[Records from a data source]
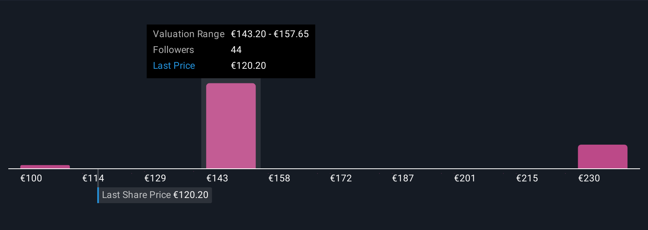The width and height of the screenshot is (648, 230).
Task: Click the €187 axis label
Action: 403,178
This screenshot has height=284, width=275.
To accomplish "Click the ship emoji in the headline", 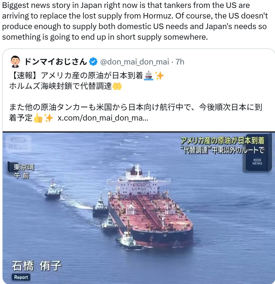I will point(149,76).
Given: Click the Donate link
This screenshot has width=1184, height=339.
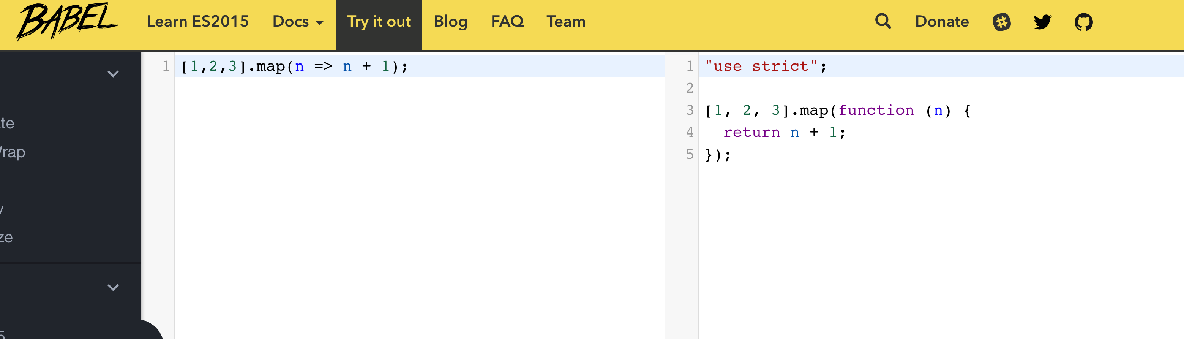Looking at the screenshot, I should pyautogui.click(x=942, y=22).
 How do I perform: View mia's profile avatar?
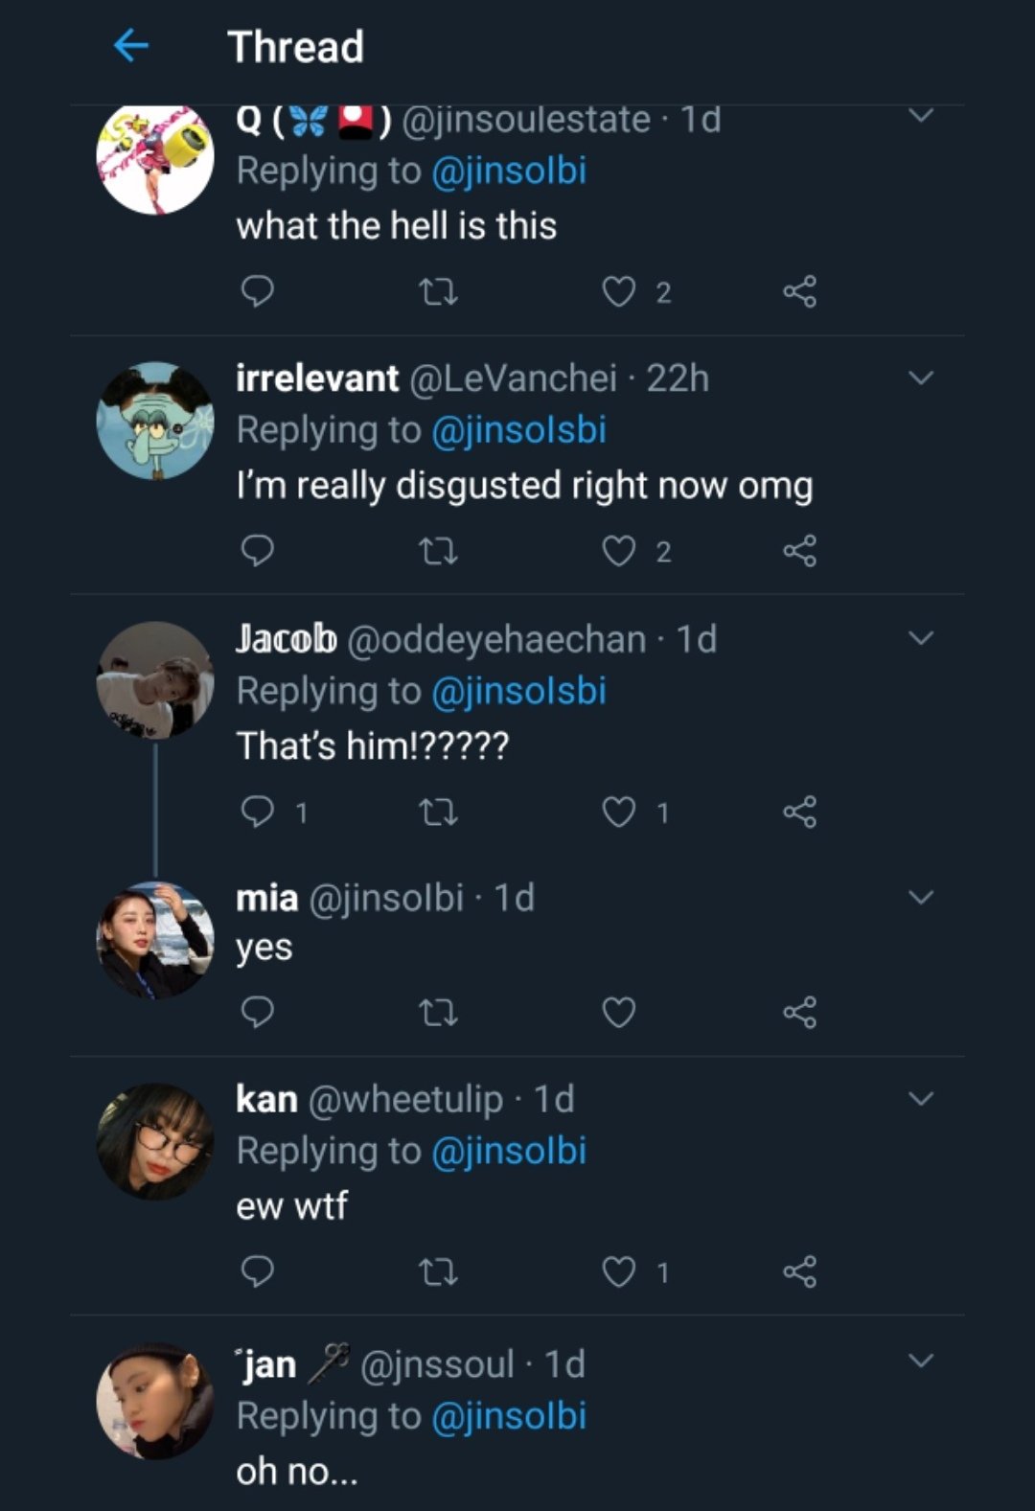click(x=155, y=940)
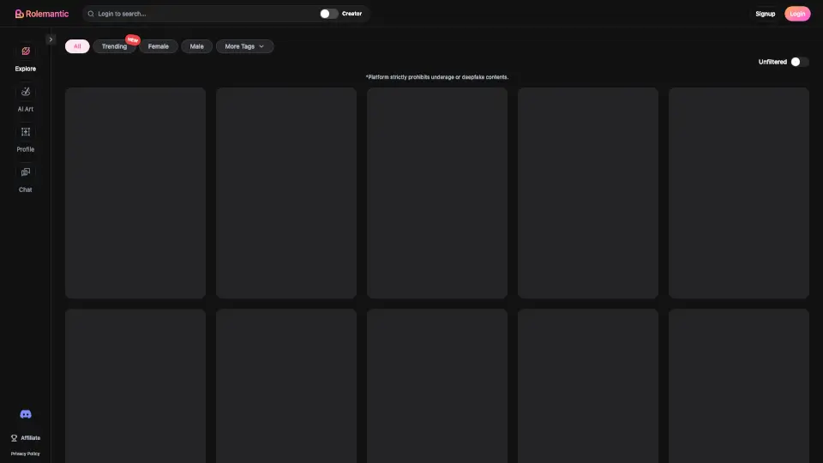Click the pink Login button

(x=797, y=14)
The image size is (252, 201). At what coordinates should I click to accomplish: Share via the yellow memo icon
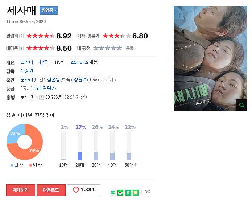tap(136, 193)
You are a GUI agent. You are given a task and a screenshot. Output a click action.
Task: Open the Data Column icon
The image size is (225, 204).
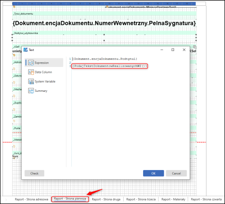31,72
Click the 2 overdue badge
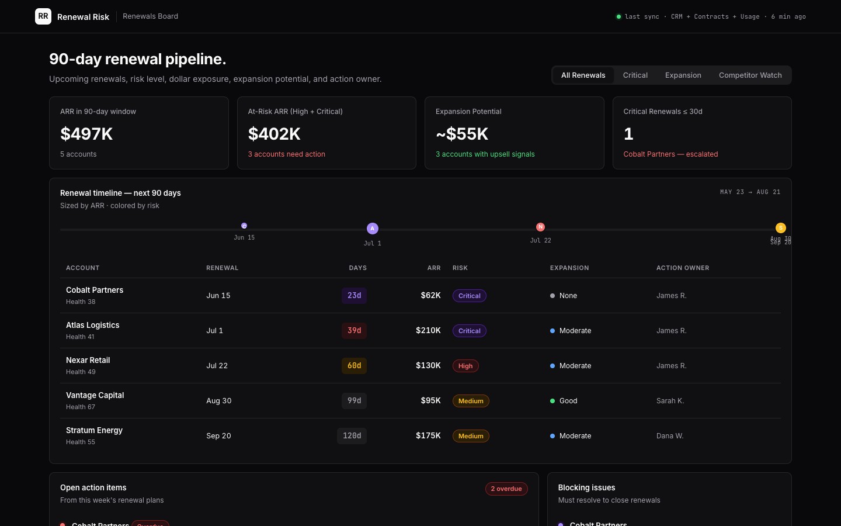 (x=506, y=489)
---
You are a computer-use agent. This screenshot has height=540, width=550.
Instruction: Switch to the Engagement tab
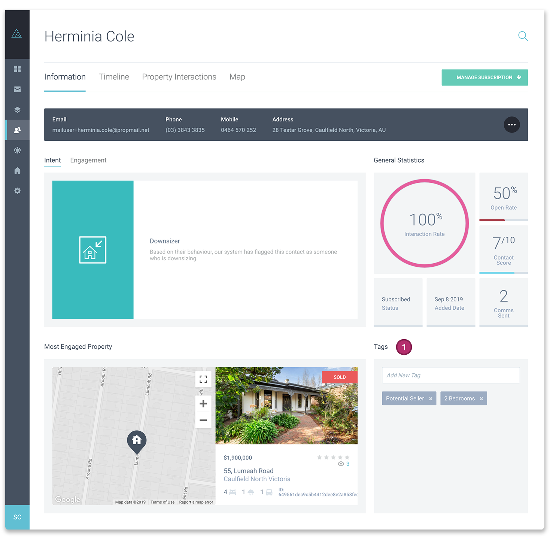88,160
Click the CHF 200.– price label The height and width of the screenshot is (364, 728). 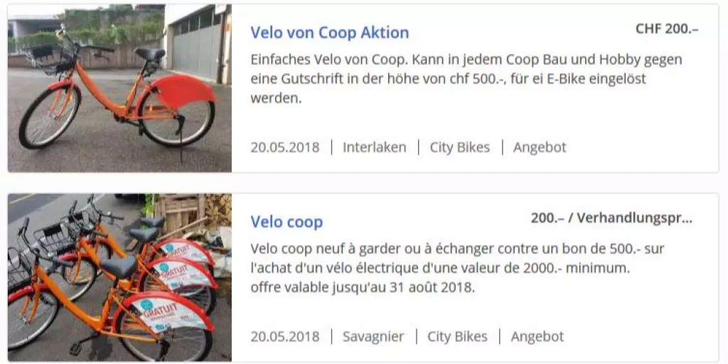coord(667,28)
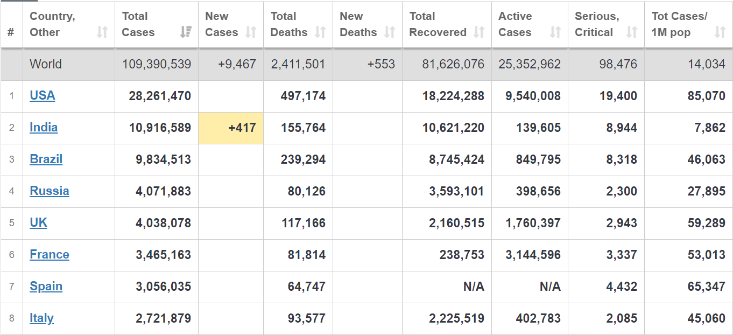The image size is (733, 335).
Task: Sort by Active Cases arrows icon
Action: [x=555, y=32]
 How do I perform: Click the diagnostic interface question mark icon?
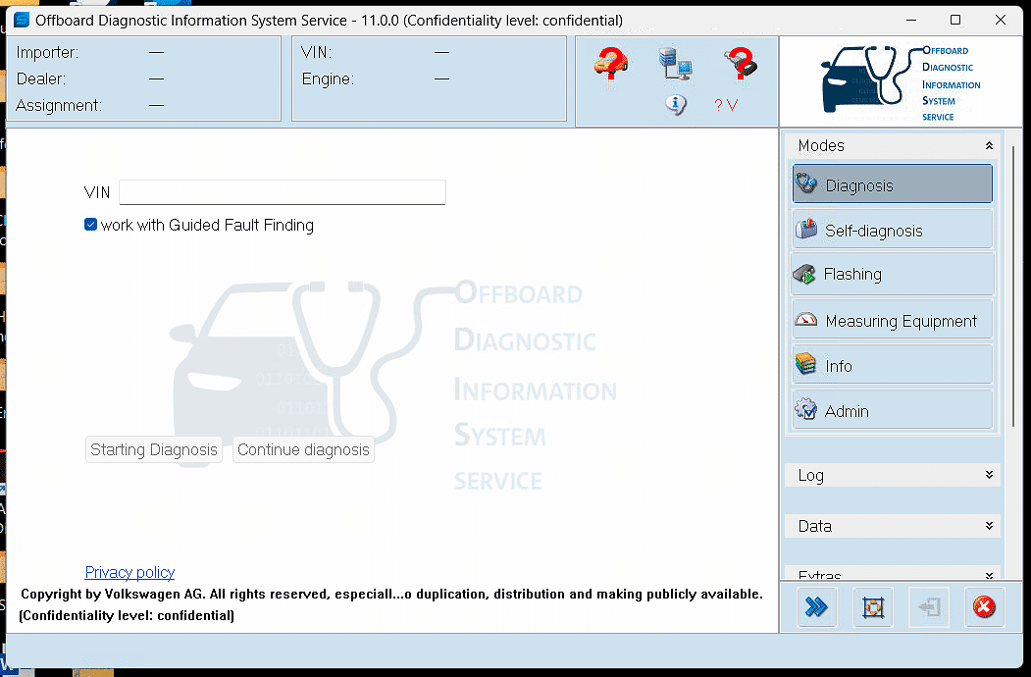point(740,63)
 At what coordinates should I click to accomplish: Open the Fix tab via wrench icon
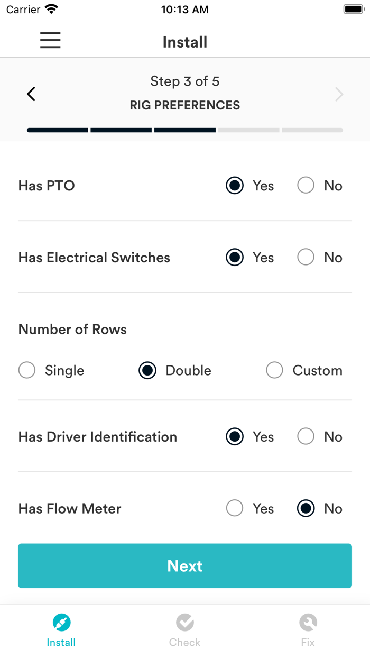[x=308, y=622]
* * *
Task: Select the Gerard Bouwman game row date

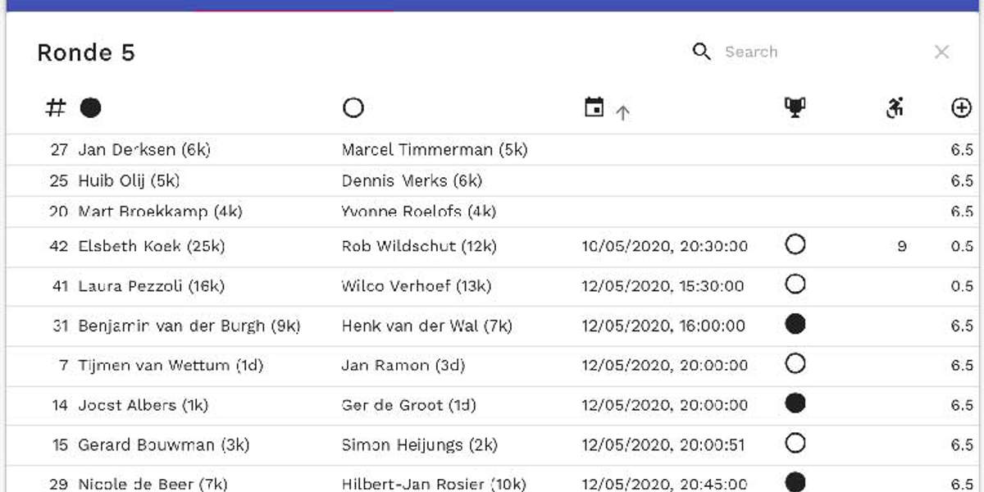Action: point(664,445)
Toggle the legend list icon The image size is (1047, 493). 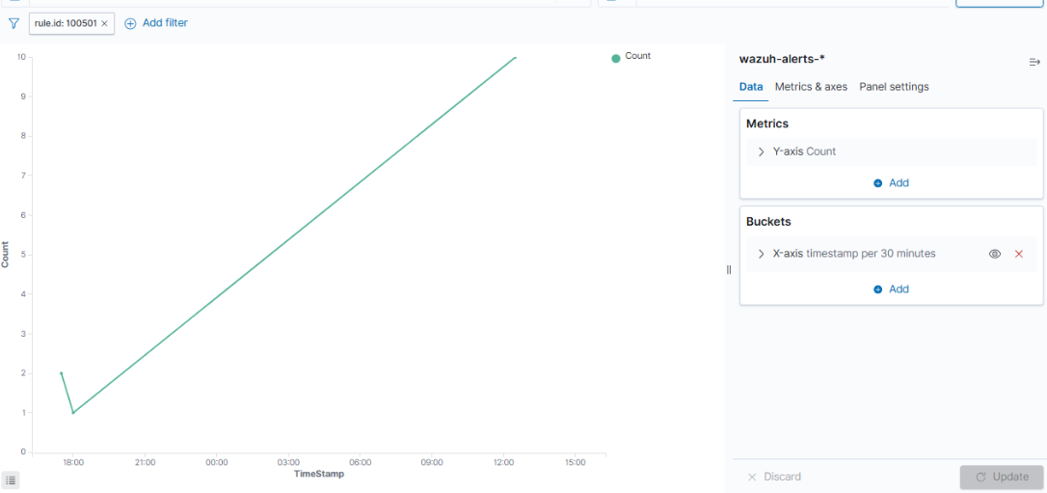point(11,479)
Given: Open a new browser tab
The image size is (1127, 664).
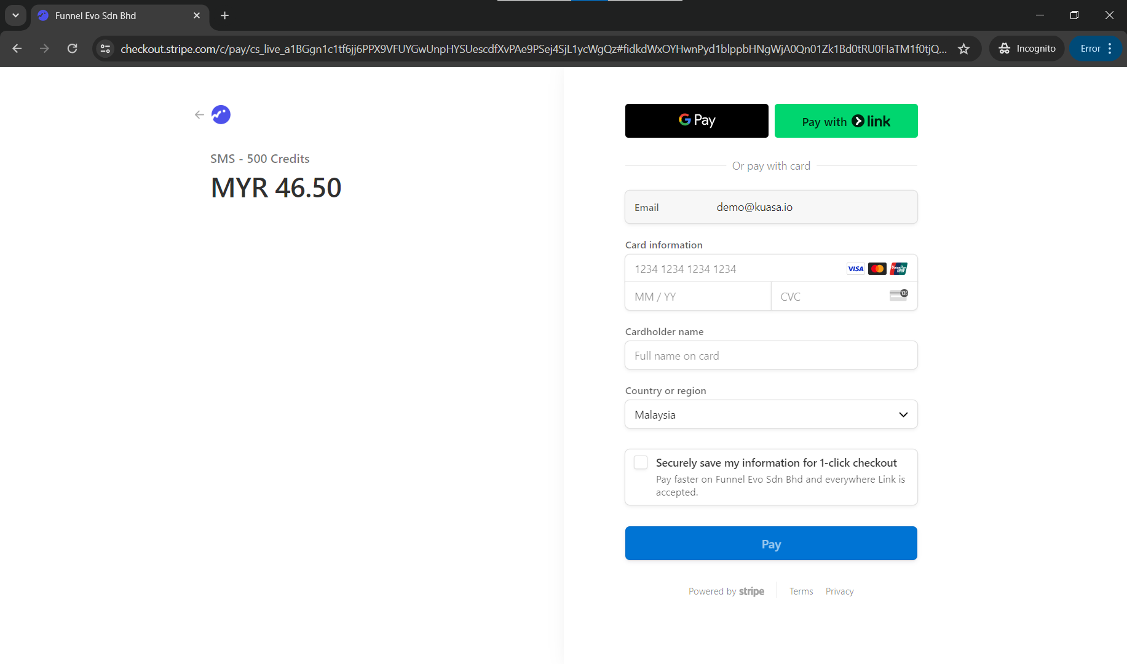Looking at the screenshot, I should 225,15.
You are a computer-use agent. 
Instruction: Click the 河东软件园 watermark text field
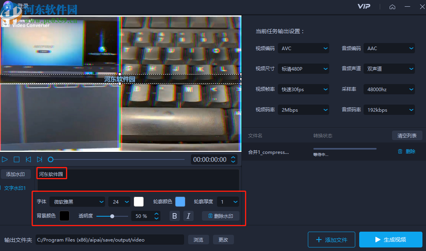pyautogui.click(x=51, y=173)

■ **Work instructions**: Go line by line through the data and copy any that contain "agent".

■ **Your solution**:
You are a GUI agent. You are given a task and a screenshot. Output a click action.
You are a computer-use agent. This screenshot has height=540, width=550.
You are a computer-use agent. 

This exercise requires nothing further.